Nothing but the records themselves, exactly as written, should appear in the reply; leave out the pictures.

(Material for this task Opens)

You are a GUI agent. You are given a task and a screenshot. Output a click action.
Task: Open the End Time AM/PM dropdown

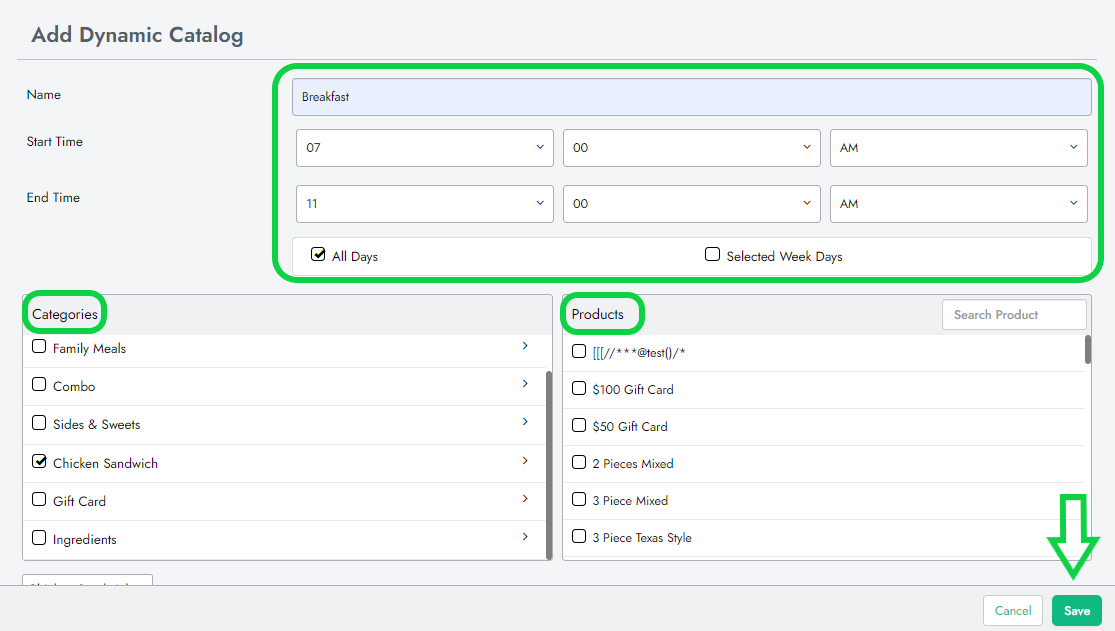point(958,204)

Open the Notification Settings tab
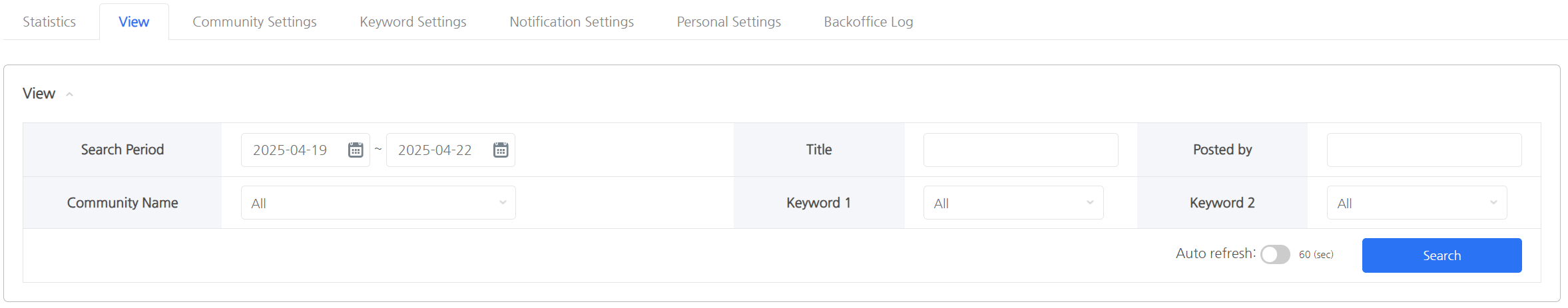(x=571, y=22)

(Material for this task Closes)

Your response:
You are a GUI agent. You are given a task and a screenshot. Output a click action.
Task: Open the End Time AM/PM dropdown

point(958,204)

Open the Notification Settings tab
(x=571, y=22)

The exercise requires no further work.